Flatulence

Let’s be honest, farts are funny (unless you are on the receiving end of a ‘Dutch oven’ or a ‘fart biscuit’). Everyone does it. For some reason or another, society has deemed farts to be something we should be embarrassed about. Not this guy. I have fond memories of hanging out with friends, where someone would inevitably announce the roaring explosion that was about to occur in their pants…we would stand-by grinning with lighters in hand, ready to see how big the explosion would really be…many times it would result in a shart (shit/fart), but that’s a different story altogether.

 

Meet Caleb. I call him Mr. Caleb Stinky Butt, because of the nasty smells he is able to generate. You see, Caleb is the silent but deadly type. It is common for him to warm up to guests, gain their trust, get them on his side, and then leak out a stinky surprise. It usually results in people blaming me. When I point the finger in his direction everyone laughs, and I’m told to stop blaming the cat. Not cool. Now I know how my mother felt…

Guilty as charged

My grandpa was a quite man, but had a sense of humor like none other. In his later years my mother would take him to get groceries, shop for clothes, etc. He was grateful for the ride, but had a funny way of showing his appreciation. You see, grandpa loved (that’s an understatement) to embarrass my mother in public. Often times, he would let one rip in a crowded store, quickly look at my mom, and loudly say “for god sakes, what in the hell did you eat?” She would usually go wait in the car, and I would laugh to the point of tears.

 

My junior year of college at the University of North Dakota was a memorable one. Money and Banking was by far my favorite class – most of my friends were in it, the professor had a knack for teaching, and the topic itself was interesting. One day my stomach started to grumble. It was pretty clear what was going to happen, so I leaned over to tell my friend Miles that I had to fart. He looked at me with a grin and said “be proud, make it loud.” I nodded and told him to quickly turn around when I did it so nobody would know the explosion came from me. The timing was perfect. When the professor was transitioning into a new topic, I released the loudest fart ever heard in human history (I swear the building rumbled). The class erupted in laughter, everyone turned around in their seats to eye up the culprit, and so did Miles and I. The plan would have worked had there been someone sitting behind us, but the seats were empty. It was pretty clear I did the deed.

We’ve all been there – silently let one escape in a crowded room and slowly notice the change in people’s facial expressions when the smell finally reaches them. It’s a look of pure disgust. Like the game Clue, everyone has their suspicions of who unleashed the putrid scent, eventually putting the pieces together – transforming the look of disgust into a cold hard look at you. When this happens, have a little courtesy and take ownership of your brand. It’s the least you could do…

Lessons learned:

  1. Life is more enjoyable with laughter. Flatulence generates laughter. (You see where I’m going with this…)
  2. Lighting farts on fire is fun, give it a try sometime!

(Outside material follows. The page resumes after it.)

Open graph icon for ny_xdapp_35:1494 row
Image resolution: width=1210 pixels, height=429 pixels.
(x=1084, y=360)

3 Responses to “Flatulence”

  • Melanie

    I think farts are hilarious. As I’m a woman, I do my best not to share them with others, unless I’m in the company of only good friends at my house. Then it’s all courtesies off.

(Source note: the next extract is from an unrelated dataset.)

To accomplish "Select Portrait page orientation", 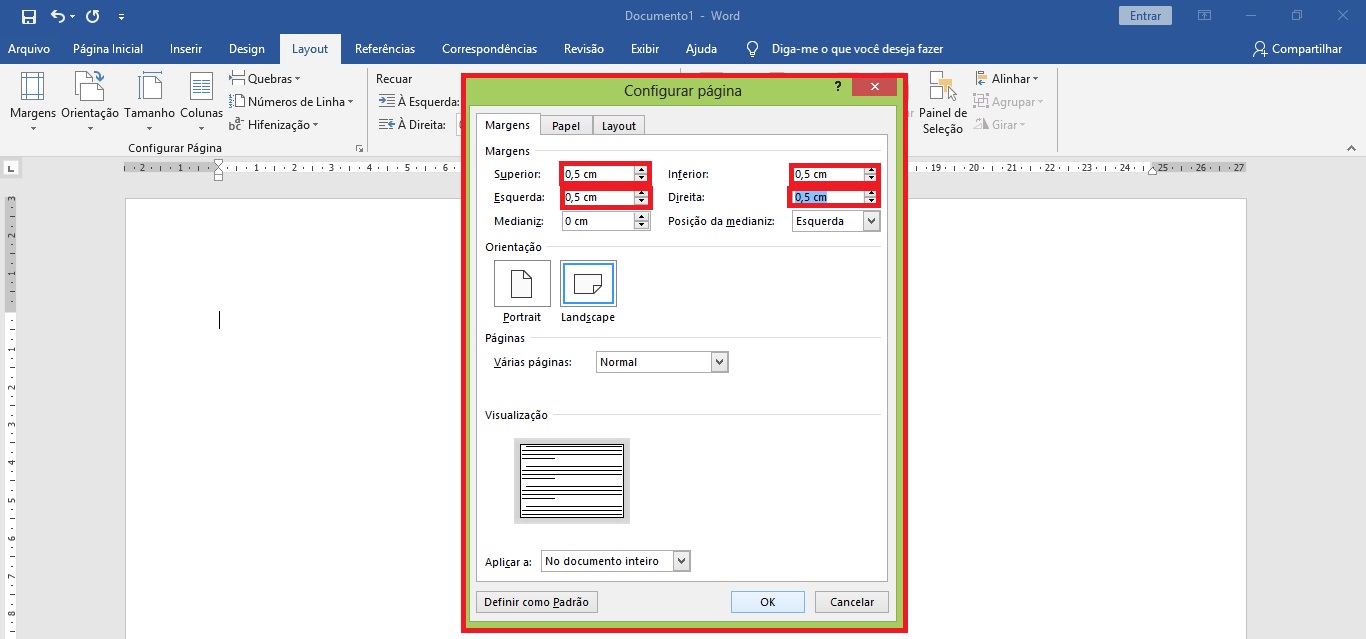I will (x=522, y=284).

    One of my boyfriends had a house with hardwood floors. He would sit on the floor of his bedroom, and fart and it would vibrate so hard you could hear it downstairs. His dad would then rate the fart by yelling, “I give it a two. That was weak!” or something similar.

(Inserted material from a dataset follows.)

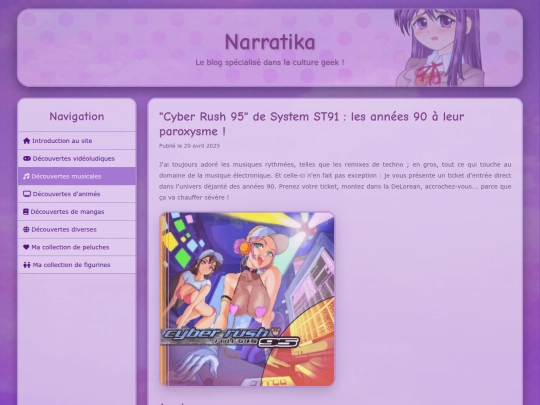This screenshot has height=405, width=540.
Task: Click the Cyber Rush 95 album cover
Action: (x=247, y=299)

    In high school my friends and I had a code. If one of us had to let one at lunch in the library quad, we would gently say, “Safety” to let the others know a smell was coming, and they may want to move. As no one besides our close group of friends knew what it meant, it was fun to watch the look of disgust travel through the crowd.

    • kourteous

      I like your style Melanie, however, females don’t fart (or do anything gross for that matter). If by some miracle women did actually pass gas, I imagine it would smell like roses.

  • Kendar

    Omg! I am laughing so hard that my co-workers are concerned for my mental health.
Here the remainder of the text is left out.